[SHORT PROBLEM 1] From the Q&A with Ari Shwayder, list the categories Shwayder looks for in a project.

[SELECTED TEXT]
● ● ●

WDI Faculty Affiliate Likes Learning, Building

Wednesday, May 8, 2019

Ari Shwayder
Q & A
with Ari Shwayder

1. What are your favorite types of projects to work on?

There are a bunch of different things I look for in a project, and so my favorite ones are those that combine at least some element from a few of these categories:

  • Learning new things – I love doing projects in industries, or geographies or in topics that I didn’t know much about before. Doing the project then becomes an “excuse” to get to know something new in a deep way
  • Building tools for people – I think the most successful projects, and the ones that have the biggest impact, are projects where I, or the team I’m on, can build a tool that the client/sponsor can use even after we’re gone. This could be an analytical tool, or a new framework or something that will continue to have lasting impact. Giving a presentation at the end is nice, but leaving them with a tangible thing is, I think, even better
  • Data – I like working with data and I think that the more data the better!


2. How is the work you do for WDI different than the work you did while at McKinsey?

It’s a bit hard to say because both McKinsey and WDI do projects in such a broad range of things. I think one of the biggest differences is that at WDI we have fewer resources than a huge consulting firm like McKinsey. You can think of this as a bad thing, but I tend to see it as just meaning that we get to be more choosy about what projects we do and how we’re going to help.  We can’t pretend that we’re going to be able to do everything on some massive project. So instead we get to pick the areas where we can have the biggest impact and just go after that. That’s actually quite freeing!

It also means that the mission of WDI is more focused. McKinsey, and other big firms, have a mission to – and are able to – help any large organization with almost any problem. At WDI, we are trying to be more specifically focused on using the tools of economics and market-based thinking to help improve social welfare in low-and middle-income countries. So that gives us a sharper lens through which to pick and tackle our projects.

● ● ●

Word and element location rows
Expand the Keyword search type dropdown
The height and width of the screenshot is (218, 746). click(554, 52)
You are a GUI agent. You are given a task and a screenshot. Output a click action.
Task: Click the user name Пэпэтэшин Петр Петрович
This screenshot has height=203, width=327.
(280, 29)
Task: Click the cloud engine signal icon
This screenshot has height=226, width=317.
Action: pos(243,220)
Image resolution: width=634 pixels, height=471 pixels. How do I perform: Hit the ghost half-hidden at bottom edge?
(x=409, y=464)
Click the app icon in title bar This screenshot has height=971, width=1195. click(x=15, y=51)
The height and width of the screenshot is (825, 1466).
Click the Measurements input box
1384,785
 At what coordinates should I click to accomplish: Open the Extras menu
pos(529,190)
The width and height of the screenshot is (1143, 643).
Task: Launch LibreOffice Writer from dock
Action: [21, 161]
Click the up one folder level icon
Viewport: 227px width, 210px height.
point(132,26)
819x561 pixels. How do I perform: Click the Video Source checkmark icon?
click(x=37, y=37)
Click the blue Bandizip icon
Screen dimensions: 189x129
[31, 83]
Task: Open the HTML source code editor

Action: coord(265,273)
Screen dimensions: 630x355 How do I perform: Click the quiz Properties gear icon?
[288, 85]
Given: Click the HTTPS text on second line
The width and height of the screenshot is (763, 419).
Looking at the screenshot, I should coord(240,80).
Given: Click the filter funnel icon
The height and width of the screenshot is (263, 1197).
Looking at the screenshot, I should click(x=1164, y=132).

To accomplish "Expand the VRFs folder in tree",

● ● ●

[SHORT PROBLEM 2] Edit the rows from the line containing "The height and width of the screenshot is (825, 1466)." through the end of the rows, replacing "Measurements" with "Dimensions" and changing nothing else. Give back only those rows.

[TASK RESPONSE 1] Learning new things, building tools for people, and data.

[TASK RESPONSE 2]
The height and width of the screenshot is (825, 1466).
Click the Dimensions input box
1384,785
 At what coordinates should I click to accomplish: Open the Extras menu
pos(529,190)
The width and height of the screenshot is (1143, 643).
Task: Launch LibreOffice Writer from dock
Action: [21, 161]
Click the up one folder level icon
Viewport: 227px width, 210px height.
point(132,26)
819x561 pixels. How do I perform: Click the Video Source checkmark icon?
click(x=37, y=37)
Click the blue Bandizip icon
Screen dimensions: 189x129
[31, 83]
Task: Open the HTML source code editor

Action: coord(265,273)
Screen dimensions: 630x355 How do I perform: Click the quiz Properties gear icon?
[288, 85]
Given: Click the HTTPS text on second line
The width and height of the screenshot is (763, 419).
Looking at the screenshot, I should coord(240,80).
Given: Click the filter funnel icon
The height and width of the screenshot is (263, 1197).
Looking at the screenshot, I should click(x=1164, y=132).

To accomplish "Expand the VRFs folder in tree",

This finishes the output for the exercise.